> _GOAL_
Can you give the lines of the listing, starting at the line that contains "Viewport: 1750px width, 554px" and ending at the end of the listing, as a numbered list with blank lines left out?

━━━━━ DATA ━━━━━

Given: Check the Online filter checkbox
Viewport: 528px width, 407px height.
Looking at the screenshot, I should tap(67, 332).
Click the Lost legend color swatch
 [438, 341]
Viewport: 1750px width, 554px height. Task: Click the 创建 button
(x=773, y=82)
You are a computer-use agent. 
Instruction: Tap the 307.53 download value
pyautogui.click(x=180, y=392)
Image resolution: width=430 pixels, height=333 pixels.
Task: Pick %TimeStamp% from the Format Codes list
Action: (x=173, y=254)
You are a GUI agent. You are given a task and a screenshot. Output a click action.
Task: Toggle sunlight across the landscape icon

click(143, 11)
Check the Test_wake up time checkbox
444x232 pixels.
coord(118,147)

━━━━━

> _WRITTEN RESPONSE_
1. Viewport: 1750px width, 554px height. Task: Click the 创建 button
2. (x=773, y=82)
3. You are a computer-use agent. 
4. Instruction: Tap the 307.53 download value
5. pyautogui.click(x=180, y=392)
6. Image resolution: width=430 pixels, height=333 pixels.
7. Task: Pick %TimeStamp% from the Format Codes list
8. Action: (x=173, y=254)
9. You are a GUI agent. You are given a task and a screenshot. Output a click action.
10. Task: Toggle sunlight across the landscape icon
11. click(143, 11)
12. Check the Test_wake up time checkbox
13. 444x232 pixels.
14. coord(118,147)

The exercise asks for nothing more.